UNA MIRADA MÁS CERCANA AL DÉFICIT DE SUMINISTRO DE GANADO MEXICANO
El cierre continuo de la frontera mexicana a las importaciones de ganado ha agravado la disminución cíclica en el suministro de ganado y carne de res, eliminando 1.2 millones de cabezas adicionales en el suministro anual de ganado. Aunque algunos bovinos mexicanos aún están circulando en el sistema, esas existencias se están agotando y contribuirán a un mayor ajuste en los suministros de ganado y carne de res. Los bovinos de engorda mexicanos que cruzaron antes del cierre de noviembre y fueron enviados a pastoreo pueden no aparecer en la matanza de ganado terminado hasta este otoño e inicios de invierno. Las 230,000 cabezas importadas durante la reapertura temporal de esta primavera se comercializarán principalmente entre finales de 2025 y el primer trimestre de 2026. Aunque se puede especular sobre expectativas de reapertura, la realidad es que la frontera está cerrada y no hay una fecha definitiva de reanudación de importaciones. Hasta que se demuestre lo contrario, el mercado puede considerar que le faltan por completo las 1.2 millones de cabezas anuales de importaciones. Dado que el ganado de origen mexicano tiende a tener pesos de finalización más bajos que el ganado terminado nativo, usando pesos totales de canal de 870 libras (en lugar de las aproximadamente 910 libras de ganado terminado nacional), el suministro mexicano representaría 1.04 mil millones de libras de producción anual de carne de res, o un 3.9% de la producción de 2024. Esto equivale a 2.1 libras per cápita de suministros netos de carne de res. Actualmente, para 2025 se prevé un suministro per cápita de 59.3 libras. Aunque el cronograma no es exacto, el déficit de suministro de ganado terminado comienza en la segunda mitad de 2025 y se sentirá por completo en 2026. Sin embargo, el mercado ya parece estar racionando suministros para suavizar la caída futura. Esto se evidencia en el aumento de los contratos de futuros diferidos desde el anuncio del cierre a inicios de julio y en el estrechamiento de márgenes en el segmento empacador, que ha reducido drásticamente las tasas de sacrificio. Una vez que el suministro actual de ganado mexicano se agote, no podrá bajar de cero. Además, el suministro de ganado terminado en 2026 se verá afectado por las tasas de retención de vaquillas. Con evidencia de un leve aumento en la retención, esta es otra caída de suministro que el mercado enfrentará en 2026.

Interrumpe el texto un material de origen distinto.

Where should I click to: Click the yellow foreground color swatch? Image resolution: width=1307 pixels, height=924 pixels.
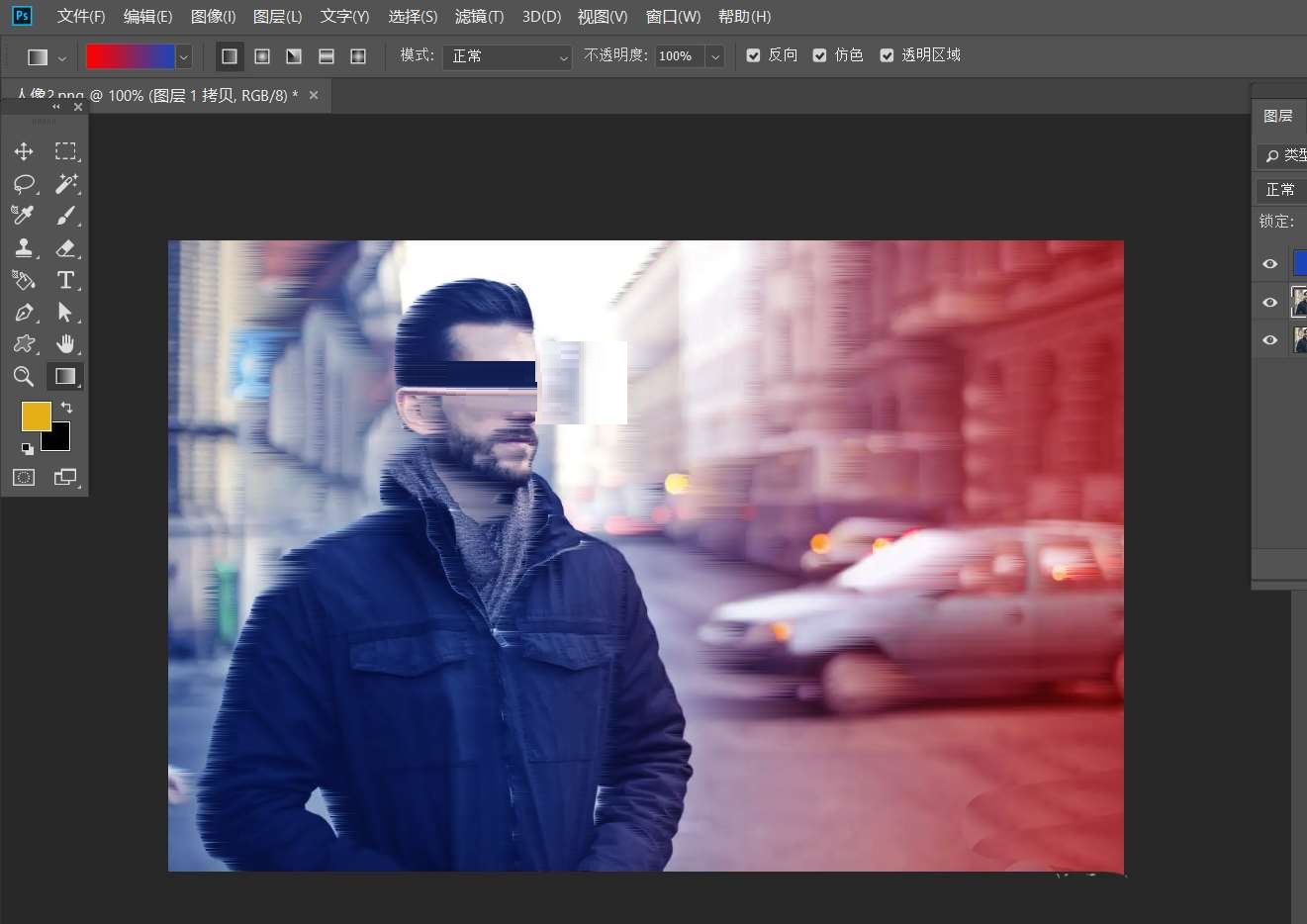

Si y cuando se reanuden las importaciones de ganado mexicano, esto añadirá una oferta adicional de bovinos de engorda, y eventualmente de carne de res, al mercado. Podría ser entre 1.0 y 1.5 millones de cabezas anuales, considerando posibles cierres intermitentes y la capacidad adicional construida en algunos puertos de entrada importantes. La estructura de los futuros sugiere que el mercado podría estar anticipando una reapertura a inicios de 2026, pero esto es muy incierto y seguirá siendo un objetivo cambiante. También es importante recordar que el suministro mexicano no funcionará de manera aislada. Las importaciones de carne de res desde México pueden aumentar a medida que los bovinos se alimenten y procesen en el país, aunque la industria mexicana probablemente estará limitada por su capacidad. Además, las importaciones de carne de otros países, especialmente Australia y Brasil, pueden ser un complemento parcial, aunque el arancel del 76% a Brasil plantea otra incógnita debido a procesos judiciales recientes y en curso.

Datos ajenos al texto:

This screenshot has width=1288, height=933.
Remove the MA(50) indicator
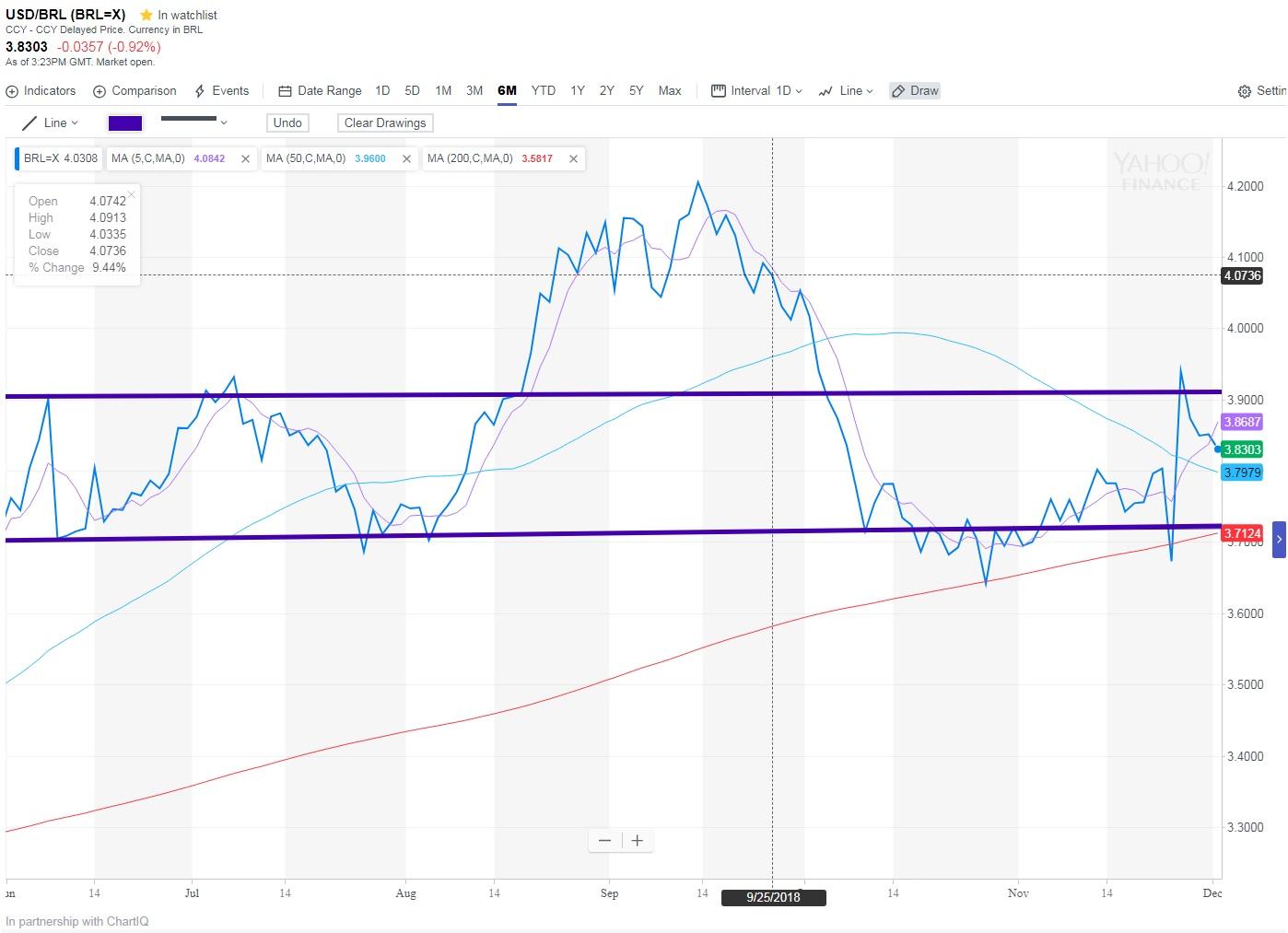(x=406, y=158)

En resumen, las importaciones de bovinos de engorda mexicanos representan un déficit de suministro de aproximadamente 1.2 millones de cabezas o 1.0 mil millones de libras de carne de res. Los precios más altos a lo largo de toda la cadena de suministro de carne de res son una señal para racionar este déficit e intentar encontrar suministros adicionales o complementarios.